How cheap we talkin’: First Sunday’s are pay-what-you-want. You could pay nothing, but remember the arts are generally under-funded, so contribute what you can. Your generosity will also likely impress your date.
Why this will impress your date: Because everyone knows about the Museum of Art, but the Perelman is a hidden gem!
The inside game: Regular admission to the Perelman is only $8, so you don’t have to wait for the first Sunday to enjoy a “cheap date” at this museum (special exhibits may cost more).
Score extra points: By catching one of the free tours offered daily. Look for the “Today at the Museum” brochures inside, or call ahead to Visitor Services at (215) 763-8100.
Next date: Anytime! The Perelman is open Tuesday-Sunday 10am-5pm. And remember it’s pay-what-you-wish the first Sunday of every month.
Completed in 1928, the Perelman Building was originally constructed to house the headquarters of the Fidelity Mutual Life Insurance Company.

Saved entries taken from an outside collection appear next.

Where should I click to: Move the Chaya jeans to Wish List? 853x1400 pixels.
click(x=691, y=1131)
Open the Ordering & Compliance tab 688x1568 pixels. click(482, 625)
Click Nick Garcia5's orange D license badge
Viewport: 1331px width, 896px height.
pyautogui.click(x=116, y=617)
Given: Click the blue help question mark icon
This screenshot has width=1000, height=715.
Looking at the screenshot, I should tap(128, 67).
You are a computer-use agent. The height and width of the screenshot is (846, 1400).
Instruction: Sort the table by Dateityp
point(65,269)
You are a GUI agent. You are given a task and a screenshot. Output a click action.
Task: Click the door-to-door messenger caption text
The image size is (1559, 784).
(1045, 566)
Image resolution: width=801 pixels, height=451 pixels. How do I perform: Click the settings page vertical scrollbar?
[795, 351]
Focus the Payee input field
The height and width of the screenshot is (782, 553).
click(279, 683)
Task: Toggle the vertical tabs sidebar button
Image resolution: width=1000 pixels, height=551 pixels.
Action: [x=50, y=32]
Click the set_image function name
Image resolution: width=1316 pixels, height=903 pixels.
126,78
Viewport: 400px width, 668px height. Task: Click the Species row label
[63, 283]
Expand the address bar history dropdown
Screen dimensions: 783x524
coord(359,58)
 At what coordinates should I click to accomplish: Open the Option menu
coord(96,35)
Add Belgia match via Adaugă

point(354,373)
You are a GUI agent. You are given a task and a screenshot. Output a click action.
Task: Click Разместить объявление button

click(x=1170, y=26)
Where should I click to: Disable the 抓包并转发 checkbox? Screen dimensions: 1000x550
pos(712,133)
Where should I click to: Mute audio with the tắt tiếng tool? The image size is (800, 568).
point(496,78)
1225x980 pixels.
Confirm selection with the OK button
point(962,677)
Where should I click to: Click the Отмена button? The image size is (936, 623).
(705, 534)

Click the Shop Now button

In fact, the elaborately sculpted entrance archway features the “attributes of insurance: the owl of wisdom, the dog of fidelity, the pelican of charity, the opossum of protection, and the squirrel of frugality.” (To read more about the history of the building, click here).
The weekend we were there the exhibits were an interesting but eclectic mix: a display of avante-garde fashion designed for men, a collection of mid-century design objects, and a special exhibition of Marc Chagall’s work and life in Paris. Each provided plenty to marvel at and discuss with my date, but I was particularly interested in the Chagall, whose colorful and imaginative work I’ve long admired.
Between exhibits we grabbed coffee at the cafe inside, where there is also a small salad bar and other reasonably priced pastries and prepared foods. The cafe is built more for function than for ambience, but it served its purpose, giving us a chance to sit down and rest our feet, as well as our eyes. I’ve always found walking around a museum is surprisingly tiring, despite the leisurely pace, but perhaps that’s another point favoring museum dates — it gives a pretty good excuse to angle for a foot massage!